Methods and materials
The specimens of radicular cysts were stained with immunohistochemistry, and the associations between each FN isoform and clinical parameters were assessed. The fibroblasts isolated from cysts or jaw bone were cultured to induce the Trap + MNCs. In the conditioned medium, the Fibronectin containing extra domain A (EDA + FN) was neutralized by antibody IST‐9, and the EDA exon of fibroblasts was knockout by CRISPR/Cas system, for assessing the osteoclastogenic effects. The mRNA level of FN isoforms and the osteoclastogenesis‐related genes were analyzed by quantitive PCR.
Results
EDA + FN staining was positively associated with the size of the lesions (p < 0.05). In contrast with the controls, the ratio of EDA + FN/total FN in the fibroblasts from radicular cysts was significantly higher (p < 0.05), and positively associate with Trap + MNCs counting, it was consistent with increased expression of COX‐2, IL‐6, IL‐17, and the RANKL/OPG (p < 0.05).

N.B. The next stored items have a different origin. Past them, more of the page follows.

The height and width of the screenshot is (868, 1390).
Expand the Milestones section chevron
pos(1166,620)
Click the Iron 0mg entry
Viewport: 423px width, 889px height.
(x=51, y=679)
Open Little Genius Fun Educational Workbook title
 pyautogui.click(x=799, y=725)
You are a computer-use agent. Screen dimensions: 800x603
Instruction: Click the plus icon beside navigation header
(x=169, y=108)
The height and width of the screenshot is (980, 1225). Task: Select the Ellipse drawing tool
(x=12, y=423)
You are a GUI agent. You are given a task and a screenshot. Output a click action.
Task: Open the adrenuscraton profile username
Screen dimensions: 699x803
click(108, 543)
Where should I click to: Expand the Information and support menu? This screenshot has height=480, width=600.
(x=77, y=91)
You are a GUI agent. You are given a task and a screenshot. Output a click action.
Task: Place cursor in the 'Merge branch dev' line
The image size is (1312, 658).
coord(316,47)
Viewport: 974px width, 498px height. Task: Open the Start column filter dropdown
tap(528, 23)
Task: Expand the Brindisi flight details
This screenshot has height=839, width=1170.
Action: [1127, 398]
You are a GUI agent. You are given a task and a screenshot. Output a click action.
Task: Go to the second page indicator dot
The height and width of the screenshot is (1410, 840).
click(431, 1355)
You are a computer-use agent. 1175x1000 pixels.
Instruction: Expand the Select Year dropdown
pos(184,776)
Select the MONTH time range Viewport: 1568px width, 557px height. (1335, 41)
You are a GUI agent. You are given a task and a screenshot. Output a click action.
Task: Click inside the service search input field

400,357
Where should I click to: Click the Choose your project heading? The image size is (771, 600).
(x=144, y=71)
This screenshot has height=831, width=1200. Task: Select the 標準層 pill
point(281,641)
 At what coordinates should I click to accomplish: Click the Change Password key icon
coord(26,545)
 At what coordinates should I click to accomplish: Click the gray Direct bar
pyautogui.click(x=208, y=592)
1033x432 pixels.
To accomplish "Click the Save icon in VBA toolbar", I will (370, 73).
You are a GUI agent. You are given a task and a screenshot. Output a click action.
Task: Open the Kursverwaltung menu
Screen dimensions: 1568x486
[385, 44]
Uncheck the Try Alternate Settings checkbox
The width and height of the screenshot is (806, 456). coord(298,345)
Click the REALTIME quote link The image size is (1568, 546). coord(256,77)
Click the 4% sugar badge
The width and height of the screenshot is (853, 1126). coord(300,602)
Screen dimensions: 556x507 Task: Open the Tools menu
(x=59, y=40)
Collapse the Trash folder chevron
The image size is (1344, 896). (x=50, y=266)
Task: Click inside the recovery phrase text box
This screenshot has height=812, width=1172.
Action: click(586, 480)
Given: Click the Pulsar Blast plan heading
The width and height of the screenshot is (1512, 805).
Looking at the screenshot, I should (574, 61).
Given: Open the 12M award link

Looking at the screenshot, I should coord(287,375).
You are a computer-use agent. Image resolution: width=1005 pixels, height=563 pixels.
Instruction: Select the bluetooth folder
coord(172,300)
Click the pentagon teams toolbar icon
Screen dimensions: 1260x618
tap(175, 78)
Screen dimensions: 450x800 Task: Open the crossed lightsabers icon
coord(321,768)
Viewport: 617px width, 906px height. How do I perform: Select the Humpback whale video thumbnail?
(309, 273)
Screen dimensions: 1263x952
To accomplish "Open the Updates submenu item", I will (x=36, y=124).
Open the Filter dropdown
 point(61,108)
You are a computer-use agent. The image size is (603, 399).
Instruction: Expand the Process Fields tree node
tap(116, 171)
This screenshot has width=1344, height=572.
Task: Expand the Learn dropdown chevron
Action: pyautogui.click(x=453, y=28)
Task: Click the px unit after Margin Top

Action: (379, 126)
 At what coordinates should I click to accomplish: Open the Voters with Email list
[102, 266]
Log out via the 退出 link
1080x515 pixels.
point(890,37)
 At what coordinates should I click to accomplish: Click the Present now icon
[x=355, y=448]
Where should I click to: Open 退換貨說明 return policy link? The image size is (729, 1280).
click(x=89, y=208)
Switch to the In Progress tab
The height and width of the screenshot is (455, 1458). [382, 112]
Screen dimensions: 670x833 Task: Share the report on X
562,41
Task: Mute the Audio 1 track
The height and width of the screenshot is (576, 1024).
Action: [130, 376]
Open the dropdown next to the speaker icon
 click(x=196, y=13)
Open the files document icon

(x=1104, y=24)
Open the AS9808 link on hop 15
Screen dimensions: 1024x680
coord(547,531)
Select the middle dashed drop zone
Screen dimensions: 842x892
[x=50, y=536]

The Trap + MNCs counting and osteoclastogenesis‐related genes were decreased by IST‐9 blocking and EDA exon knockout in fibroblasts, but the blockage of the interaction between EDA + FN and pre‐osteoclasts exhibited little effects on Trap + MNCs formation.
Conclusion
The microenvironment of the fibrous capsule of radicular cysts facilitates the splicing of EDA exon, it endues EDA + FN with autocrine effects on fibroblast itself, and it increases the expression of osteoclastogenesis‐related genes, by which the osteoclastogenesis in radicular cysts could be initiated.